■ Work order: Please restate the data word for word, leaving out no line.

□ □ □ □ □

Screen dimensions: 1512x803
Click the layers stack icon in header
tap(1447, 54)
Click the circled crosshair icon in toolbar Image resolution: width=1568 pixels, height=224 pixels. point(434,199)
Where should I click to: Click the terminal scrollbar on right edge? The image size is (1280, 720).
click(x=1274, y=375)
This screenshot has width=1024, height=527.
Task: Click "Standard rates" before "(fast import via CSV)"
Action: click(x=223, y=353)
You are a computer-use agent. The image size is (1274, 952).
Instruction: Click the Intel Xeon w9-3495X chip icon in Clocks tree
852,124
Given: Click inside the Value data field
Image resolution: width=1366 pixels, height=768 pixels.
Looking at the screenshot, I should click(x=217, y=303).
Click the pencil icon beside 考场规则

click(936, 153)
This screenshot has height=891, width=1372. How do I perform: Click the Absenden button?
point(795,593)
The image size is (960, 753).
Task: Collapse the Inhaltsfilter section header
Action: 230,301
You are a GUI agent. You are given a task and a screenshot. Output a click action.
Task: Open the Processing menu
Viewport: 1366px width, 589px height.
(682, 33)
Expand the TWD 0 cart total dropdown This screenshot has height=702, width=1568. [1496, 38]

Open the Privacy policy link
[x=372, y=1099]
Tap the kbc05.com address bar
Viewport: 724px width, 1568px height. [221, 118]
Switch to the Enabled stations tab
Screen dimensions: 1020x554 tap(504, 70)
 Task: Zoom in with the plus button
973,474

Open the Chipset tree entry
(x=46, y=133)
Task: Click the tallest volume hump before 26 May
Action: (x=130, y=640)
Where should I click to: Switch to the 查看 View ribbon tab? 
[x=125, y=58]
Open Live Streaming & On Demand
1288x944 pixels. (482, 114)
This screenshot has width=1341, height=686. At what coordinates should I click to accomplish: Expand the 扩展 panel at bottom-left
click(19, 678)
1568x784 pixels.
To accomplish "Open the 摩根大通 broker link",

□ □ □ □ □

■ Response to this exercise:
Screen dimensions: 1512x803
Click the layers stack icon in header
tap(1447, 54)
Click the circled crosshair icon in toolbar Image resolution: width=1568 pixels, height=224 pixels. point(434,199)
Where should I click to: Click the terminal scrollbar on right edge? The image size is (1280, 720).
click(x=1274, y=375)
This screenshot has width=1024, height=527.
Task: Click "Standard rates" before "(fast import via CSV)"
Action: click(x=223, y=353)
You are a computer-use agent. The image size is (1274, 952).
Instruction: Click the Intel Xeon w9-3495X chip icon in Clocks tree
852,124
Given: Click inside the Value data field
Image resolution: width=1366 pixels, height=768 pixels.
Looking at the screenshot, I should click(x=217, y=303).
Click the pencil icon beside 考场规则

click(936, 153)
This screenshot has height=891, width=1372. How do I perform: Click the Absenden button?
point(795,593)
The image size is (960, 753).
Task: Collapse the Inhaltsfilter section header
Action: 230,301
You are a GUI agent. You are given a task and a screenshot. Output a click action.
Task: Open the Processing menu
Viewport: 1366px width, 589px height.
(682, 33)
Expand the TWD 0 cart total dropdown This screenshot has height=702, width=1568. [1496, 38]

Open the Privacy policy link
[x=372, y=1099]
Tap the kbc05.com address bar
Viewport: 724px width, 1568px height. [221, 118]
Switch to the Enabled stations tab
Screen dimensions: 1020x554 tap(504, 70)
 Task: Zoom in with the plus button
973,474

Open the Chipset tree entry
(x=46, y=133)
Task: Click the tallest volume hump before 26 May
Action: (x=130, y=640)
Where should I click to: Switch to the 查看 View ribbon tab? 
[x=125, y=58]
Open Live Streaming & On Demand
1288x944 pixels. (482, 114)
This screenshot has width=1341, height=686. At what coordinates should I click to accomplish: Expand the 扩展 panel at bottom-left
click(19, 678)
1568x784 pixels.
To accomplish "Open the 摩根大通 broker link",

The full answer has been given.